In 1986 the Universtiy of Wisconsin Press published my book on Charles Dickens.
My purpose in that book was to demonstrate through an intimate analysis of Dickens oeuvre how Dickens’ deeply felt human concerns were vitiated often by the fact that he was simultaneously both a disgusted and an aspiring Victorian. His disingenuous equation with the then industrial working class may be a classic instance. In the Introduction to that long argument, I made reference to the parallels of that dilemma among so many Indian intellectuals—even on the Left—who often seek both to critique the prevailing order and be an influential adjunct of that order. Needless to underscore that immersion in structures of state power, however guarded and seemingly remote, severely diminishes the probability that an organic intellectual seeking to affect changes that contravene the prevailing order can emulate on any sustained basis the lotus leaf that remains both inside the water and wholly dry as well.
This of course constitutes an important and contested debate in the intellectual life of nations, and I attach neither blame to those who take a different view nor finality to my own predilection.
But, given what I have said above, I have always had the highest admiration for individuals, who despite extraordinary accomplishments, have struggled against inequities and injustices without succumbing to any of the plethora of blandishments that the state and its agencies can always offer to them.
Among such individuals was Nikhil Chakravartty—and over a long career as a comprehensive intervenor in the life of post-independence India. Whether as a scholar and teacher of history, or an opinion-maker, he spoke truth to power without let or hindrance, indeed ever more so at times when avenues of expression were most clamped down upon.

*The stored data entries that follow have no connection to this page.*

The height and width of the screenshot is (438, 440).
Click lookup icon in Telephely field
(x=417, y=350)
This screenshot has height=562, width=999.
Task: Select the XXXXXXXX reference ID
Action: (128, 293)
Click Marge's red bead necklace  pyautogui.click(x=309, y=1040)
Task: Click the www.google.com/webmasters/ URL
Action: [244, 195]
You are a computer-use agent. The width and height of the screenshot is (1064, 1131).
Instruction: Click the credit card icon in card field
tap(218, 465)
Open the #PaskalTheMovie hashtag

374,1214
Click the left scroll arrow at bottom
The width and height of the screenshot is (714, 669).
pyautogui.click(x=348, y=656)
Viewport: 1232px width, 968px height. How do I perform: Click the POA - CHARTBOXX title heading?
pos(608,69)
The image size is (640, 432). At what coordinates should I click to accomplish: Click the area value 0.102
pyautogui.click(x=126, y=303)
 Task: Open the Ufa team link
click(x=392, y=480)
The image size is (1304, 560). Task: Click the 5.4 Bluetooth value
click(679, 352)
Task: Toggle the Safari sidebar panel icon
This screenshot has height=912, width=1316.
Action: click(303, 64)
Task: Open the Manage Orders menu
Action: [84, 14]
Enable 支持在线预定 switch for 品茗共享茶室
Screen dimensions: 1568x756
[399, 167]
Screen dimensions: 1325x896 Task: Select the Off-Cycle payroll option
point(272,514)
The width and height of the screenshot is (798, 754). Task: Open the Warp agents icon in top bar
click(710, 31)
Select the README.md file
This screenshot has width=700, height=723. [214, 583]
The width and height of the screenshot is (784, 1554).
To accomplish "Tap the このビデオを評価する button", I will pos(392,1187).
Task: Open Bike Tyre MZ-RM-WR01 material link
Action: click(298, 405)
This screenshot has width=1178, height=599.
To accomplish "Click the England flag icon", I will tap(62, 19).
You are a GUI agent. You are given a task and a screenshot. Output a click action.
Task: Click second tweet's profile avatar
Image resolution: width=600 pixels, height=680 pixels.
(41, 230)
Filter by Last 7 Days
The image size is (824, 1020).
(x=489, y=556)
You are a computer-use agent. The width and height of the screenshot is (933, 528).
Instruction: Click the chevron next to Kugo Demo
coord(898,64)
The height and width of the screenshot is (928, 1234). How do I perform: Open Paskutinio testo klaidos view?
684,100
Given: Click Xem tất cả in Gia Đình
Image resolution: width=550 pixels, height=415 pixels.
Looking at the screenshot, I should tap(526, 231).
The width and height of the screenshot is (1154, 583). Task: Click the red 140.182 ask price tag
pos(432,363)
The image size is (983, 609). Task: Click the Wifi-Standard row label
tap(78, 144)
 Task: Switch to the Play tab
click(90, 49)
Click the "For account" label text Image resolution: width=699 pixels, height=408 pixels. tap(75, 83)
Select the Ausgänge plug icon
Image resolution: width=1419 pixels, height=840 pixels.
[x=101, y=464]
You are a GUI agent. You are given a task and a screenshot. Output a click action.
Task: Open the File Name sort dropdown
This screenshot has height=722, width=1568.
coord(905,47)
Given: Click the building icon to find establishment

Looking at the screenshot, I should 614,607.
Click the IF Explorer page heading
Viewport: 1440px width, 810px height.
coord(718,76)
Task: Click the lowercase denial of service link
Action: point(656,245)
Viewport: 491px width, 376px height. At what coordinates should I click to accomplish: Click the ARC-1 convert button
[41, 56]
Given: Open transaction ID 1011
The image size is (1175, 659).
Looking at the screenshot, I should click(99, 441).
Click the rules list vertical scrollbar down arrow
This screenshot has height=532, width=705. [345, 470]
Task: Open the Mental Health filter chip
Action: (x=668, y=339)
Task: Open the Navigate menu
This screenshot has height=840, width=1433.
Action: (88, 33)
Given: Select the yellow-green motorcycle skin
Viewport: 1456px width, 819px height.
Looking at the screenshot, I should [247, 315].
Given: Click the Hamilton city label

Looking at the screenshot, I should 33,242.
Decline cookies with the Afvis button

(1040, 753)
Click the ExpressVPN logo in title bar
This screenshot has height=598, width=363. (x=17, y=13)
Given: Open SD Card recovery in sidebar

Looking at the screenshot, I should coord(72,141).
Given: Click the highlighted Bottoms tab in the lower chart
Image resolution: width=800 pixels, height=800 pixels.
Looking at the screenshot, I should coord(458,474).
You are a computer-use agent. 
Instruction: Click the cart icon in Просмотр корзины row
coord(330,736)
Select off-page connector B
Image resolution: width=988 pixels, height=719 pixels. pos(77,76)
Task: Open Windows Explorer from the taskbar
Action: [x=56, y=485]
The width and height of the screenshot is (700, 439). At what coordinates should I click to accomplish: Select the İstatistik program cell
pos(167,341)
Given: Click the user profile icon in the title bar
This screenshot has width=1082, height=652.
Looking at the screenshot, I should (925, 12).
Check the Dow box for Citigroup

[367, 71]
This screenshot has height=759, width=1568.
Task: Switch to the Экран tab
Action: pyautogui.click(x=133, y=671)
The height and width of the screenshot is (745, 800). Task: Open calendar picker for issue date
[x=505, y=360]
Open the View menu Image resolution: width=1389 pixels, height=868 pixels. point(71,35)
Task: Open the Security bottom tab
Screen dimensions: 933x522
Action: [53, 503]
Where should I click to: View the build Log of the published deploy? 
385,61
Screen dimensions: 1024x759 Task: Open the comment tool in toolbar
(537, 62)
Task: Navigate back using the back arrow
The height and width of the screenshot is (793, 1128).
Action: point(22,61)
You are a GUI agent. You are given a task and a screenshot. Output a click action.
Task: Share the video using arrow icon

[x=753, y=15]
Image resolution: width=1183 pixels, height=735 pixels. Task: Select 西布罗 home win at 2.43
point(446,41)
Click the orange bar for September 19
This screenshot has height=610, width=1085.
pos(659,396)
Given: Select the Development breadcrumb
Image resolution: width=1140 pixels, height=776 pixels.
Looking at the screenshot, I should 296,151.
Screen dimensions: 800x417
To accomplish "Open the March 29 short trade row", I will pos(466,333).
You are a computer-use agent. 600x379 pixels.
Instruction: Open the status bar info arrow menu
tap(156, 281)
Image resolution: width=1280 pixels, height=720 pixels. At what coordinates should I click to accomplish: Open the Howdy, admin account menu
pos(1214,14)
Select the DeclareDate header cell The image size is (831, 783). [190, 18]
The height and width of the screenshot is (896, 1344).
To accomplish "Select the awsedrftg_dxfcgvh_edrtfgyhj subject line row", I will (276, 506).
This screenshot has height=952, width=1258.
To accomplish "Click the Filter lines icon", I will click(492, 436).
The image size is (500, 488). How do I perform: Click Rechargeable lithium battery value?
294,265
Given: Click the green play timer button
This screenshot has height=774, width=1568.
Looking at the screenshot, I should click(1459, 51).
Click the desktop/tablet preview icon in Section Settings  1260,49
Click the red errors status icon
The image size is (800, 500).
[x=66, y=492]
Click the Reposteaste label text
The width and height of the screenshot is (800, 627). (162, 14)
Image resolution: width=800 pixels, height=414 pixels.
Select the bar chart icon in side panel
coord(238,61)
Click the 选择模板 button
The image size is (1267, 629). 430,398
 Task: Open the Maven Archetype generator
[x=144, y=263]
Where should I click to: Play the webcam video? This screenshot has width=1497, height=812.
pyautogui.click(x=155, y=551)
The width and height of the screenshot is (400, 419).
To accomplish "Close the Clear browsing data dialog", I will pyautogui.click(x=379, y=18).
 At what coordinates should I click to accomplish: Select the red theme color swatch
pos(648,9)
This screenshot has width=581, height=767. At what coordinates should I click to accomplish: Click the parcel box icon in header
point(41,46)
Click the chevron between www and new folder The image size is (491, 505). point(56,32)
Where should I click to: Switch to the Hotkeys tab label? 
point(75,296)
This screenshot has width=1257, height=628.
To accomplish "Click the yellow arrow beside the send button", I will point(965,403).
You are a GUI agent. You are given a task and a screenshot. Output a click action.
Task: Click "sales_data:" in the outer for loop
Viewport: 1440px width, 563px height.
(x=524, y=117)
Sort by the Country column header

Indeed, at a recent event in Jammu where I was honoured to deliver the third Ved Bhasin Memorial public lecture, Nikhil Da came up in a central way in day-long conversations with young local scholars and teachers who visited my hotel room over two days of fascinating interactions from which I benefited richly. People like Ved Bhasin and Nikhil Chakravartty in the record of their work give us both the courage of conviction and the strength to draw on the resources of truth without any sense of loss.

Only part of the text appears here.